Ces deux aspects d'un jeu interactif aux intentions modestes s'avèreraient
bien innoffensifs... si celui-ci ne semblait pas renier catégoriquement
le caractère évolutif du cinéma en tant que plate-forme
d'expression. En effet, le système d'évaluation imposé
par The Movies témoigne d'une vision du cinéma
entièrement basée sur le progrès technologique,
et infère une connotation diminutive du cinéma des premiers
temps. Nous avons mentionné le caractère humoristique
des premières productions d'une partie régulière
; malheureusement, ces modestes essais se voient attribués un
nombre d'« étoiles de mérite » risible, là
où les productions subséquentes ne cesseront de faire
monter la barre. En ce sens, l'équipe de Molyneux échoue
à traduire l'idée de standards changeants, et tend plutôt
à dévaloriser les oeuvres « primitives » en
les juxtaposant au lustre du cinéma « moderne »,
qui dans le contexte du jeu ne correspond qu'à une technique
plus performante. Il est ainsi dommage de voir la progression du jeu
menée par un regard diminutif, qui s'avère en fait une
insulte à l'histoire du septième art.
Ceci étant dit, là où The Movies réussit
sur toute la ligne, c'est dans son évocation subtilement humoristique,
mais néanmoins tout à fait éclairée, de
l'histoire culturelle américaine du XXe siècle (telle
que vue par le prisme européen). Nous avons mentionné
la radio perpétuelle modifiant son contenu au fil des ères,
mais pas la manière dont les grands événements
historiques engendraient des fluctuations dans l'enthousiasme collectif
pour des genres spécifiques, traduisant finalement les changements
de mentalité générale reflétés dans
les commentaires des animateurs. De surcroît, si l'apparence du
studio demeure strictement la même à travers les décennies
(au-delà de son ampleur géographique), la manière
dont Lionhead structure la course technologique au sein de l'industrie
du cinéma s'avère uniformément convaincante, correspondant
sensiblement à l'histoire réelle mais dépendant
néanmoins de l'activité du joueur. Il résulte de
l'ensemble de ce travail de reconstitution un formidable sentiment de
continuité, perceptible à même les films produits,
élargissant de plus en plus l'éventail de contenu possible
et s'adaptant quelque peu aux moeurs des époques simulées.

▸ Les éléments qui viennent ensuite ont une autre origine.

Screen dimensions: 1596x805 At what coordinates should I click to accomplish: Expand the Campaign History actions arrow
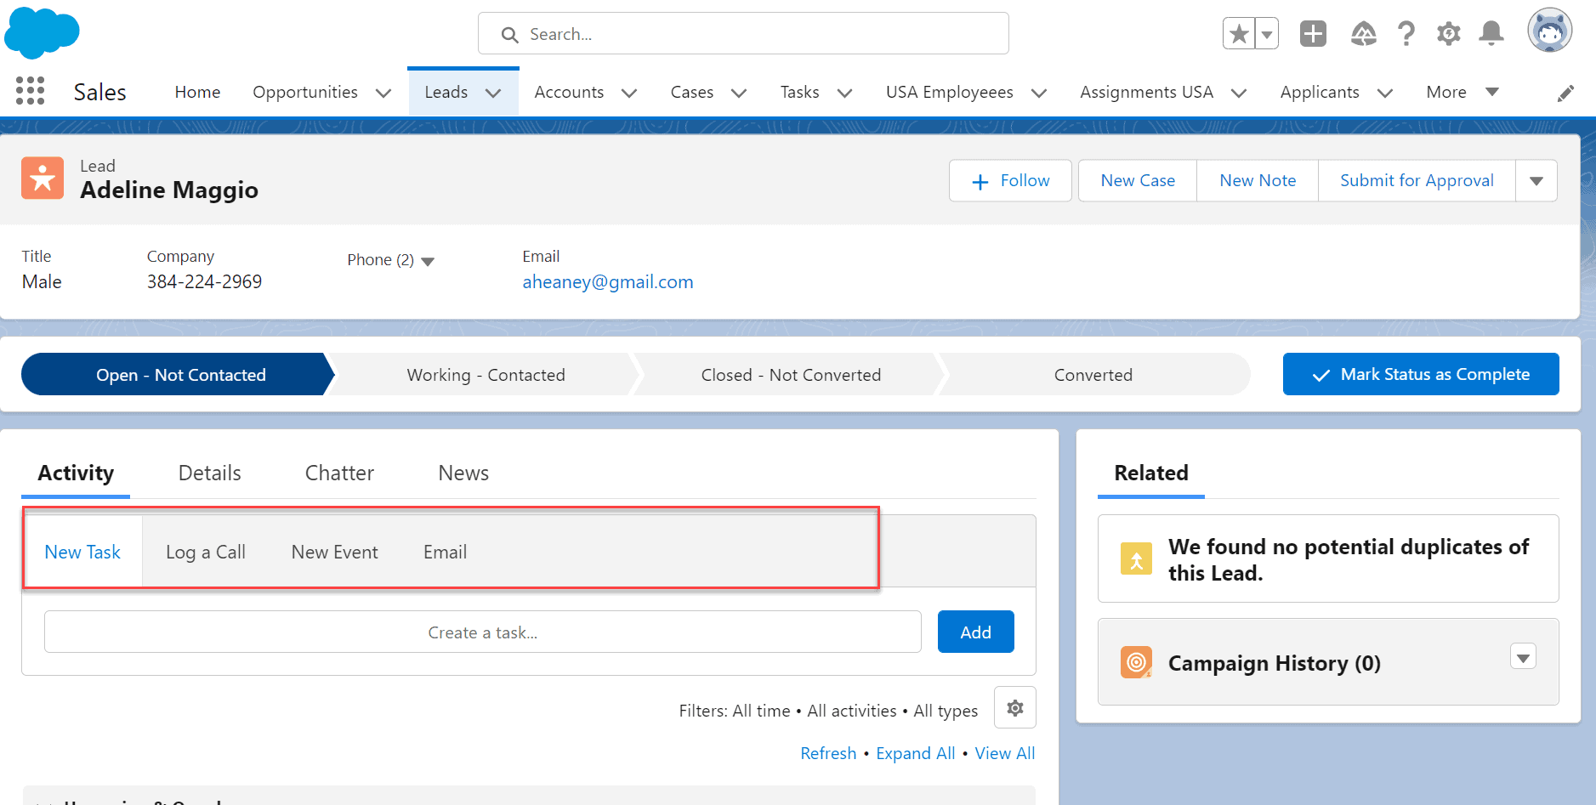point(1523,656)
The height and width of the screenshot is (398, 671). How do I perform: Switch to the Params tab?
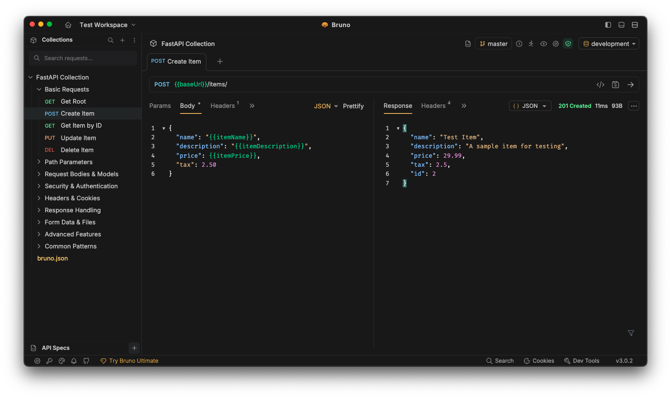point(160,106)
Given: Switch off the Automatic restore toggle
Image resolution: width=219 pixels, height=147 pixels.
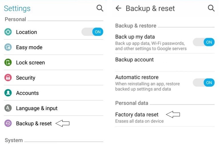Looking at the screenshot, I should pyautogui.click(x=204, y=83).
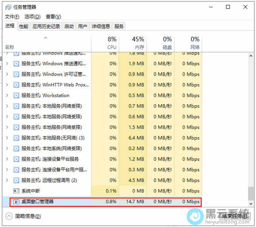Open the 文件(F) menu
The width and height of the screenshot is (256, 227).
click(x=12, y=17)
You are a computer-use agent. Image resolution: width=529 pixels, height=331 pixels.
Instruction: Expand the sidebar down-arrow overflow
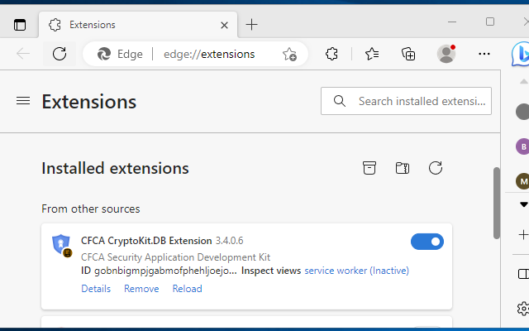pyautogui.click(x=522, y=204)
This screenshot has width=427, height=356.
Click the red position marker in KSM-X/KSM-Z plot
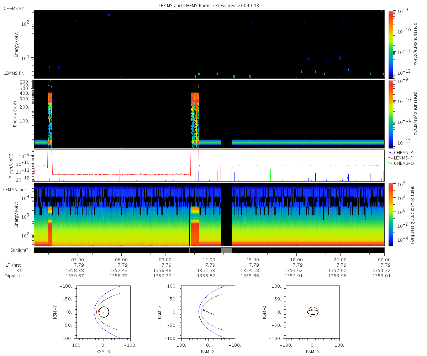click(x=204, y=310)
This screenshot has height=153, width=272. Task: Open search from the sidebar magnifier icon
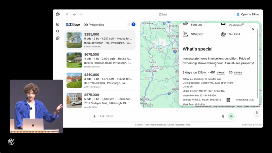58,31
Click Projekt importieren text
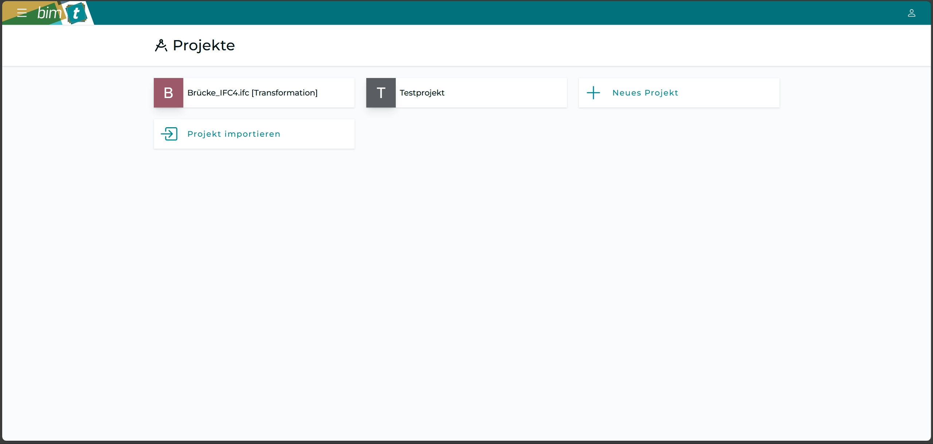The height and width of the screenshot is (444, 933). tap(234, 134)
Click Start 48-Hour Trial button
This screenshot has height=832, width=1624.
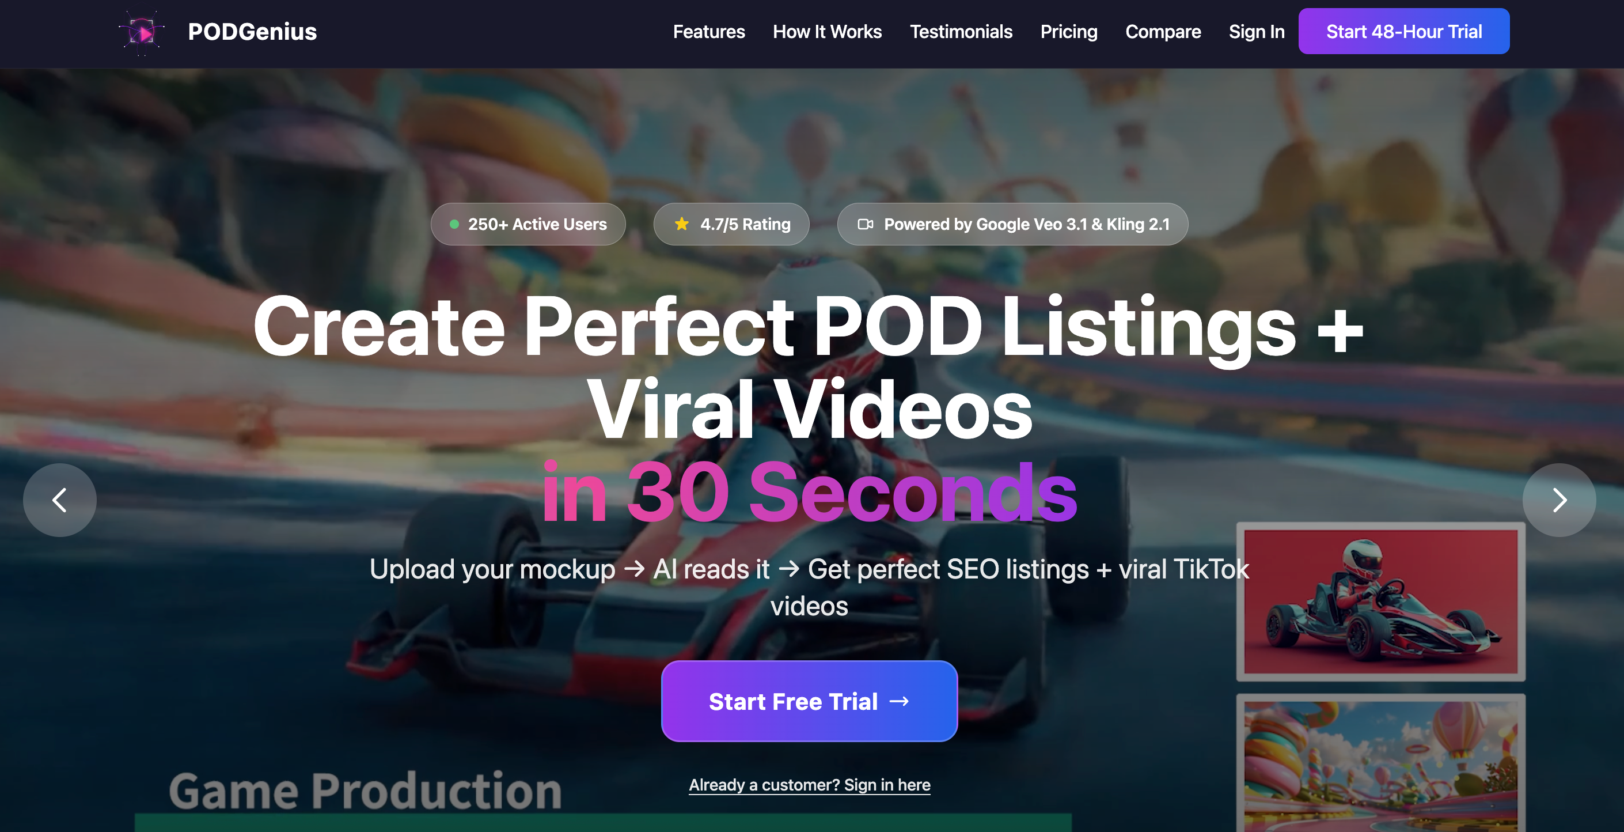click(x=1404, y=31)
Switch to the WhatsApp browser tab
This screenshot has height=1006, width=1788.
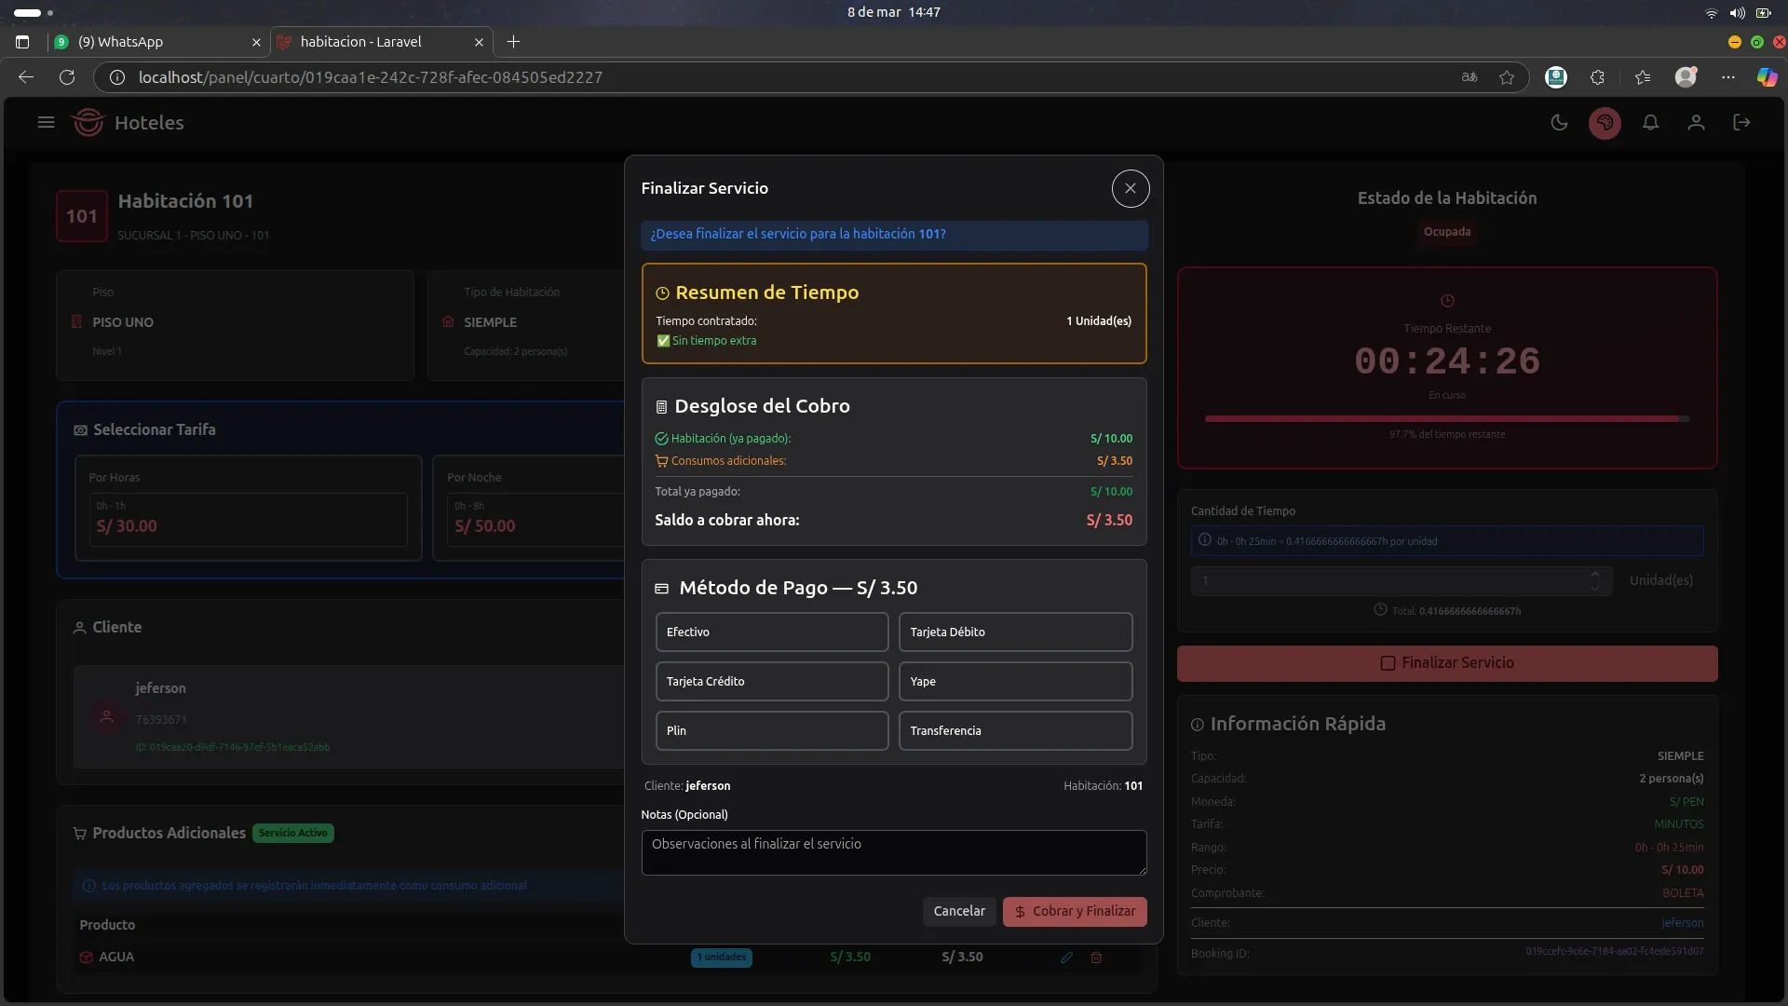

En tant que jeu de gestion, The Movies n'accomplit rien d'extraordinaire.
Son esthétique de surface reproduit de façon peu inventive
celle de la série The Sims, tandis que l'entretien du
terrain et du moral des vedettes impose une panoplie de corvées
redondantes ne faisant appel à aucune intelligence. Mais comme
nous l'avons suggéré plus haut, c'est le va-et-vient entre
les deux modes d'interaction qui procure au jeu une certaine originalité,
de même qu'un très haut risque de dépendance. Car
s'il ne parvient pas à exprimer une vision constructive du cinéma
et encourager la vertu artistique, The Movies n'en propose
pas moins un défi des plus stimulants, à savoir de faire
luire une étincelle de créativité au sein d'un
environnement virtuel carrément hostile au concept. En luttant
avec des commandes peu avenantes, le joueur finit par terrasser la machine
et en extraire des objets qui sont bien le fruit de sa cogitation et
de ses facultés de synthèse. Et au fond, n'est-ce pas
là exactement ce en quoi consiste la réalisation cinématographique?
Le jeu n'en propose peut-être qu'une distillation phantasmée,
mais parvient contre vents et marées à évoquer
le sentiment du combat de l'artiste face au colosse industriel. Que
cette réussite soit volontaire ou non, c'est bien le moins qu'on
pouvait lui demander.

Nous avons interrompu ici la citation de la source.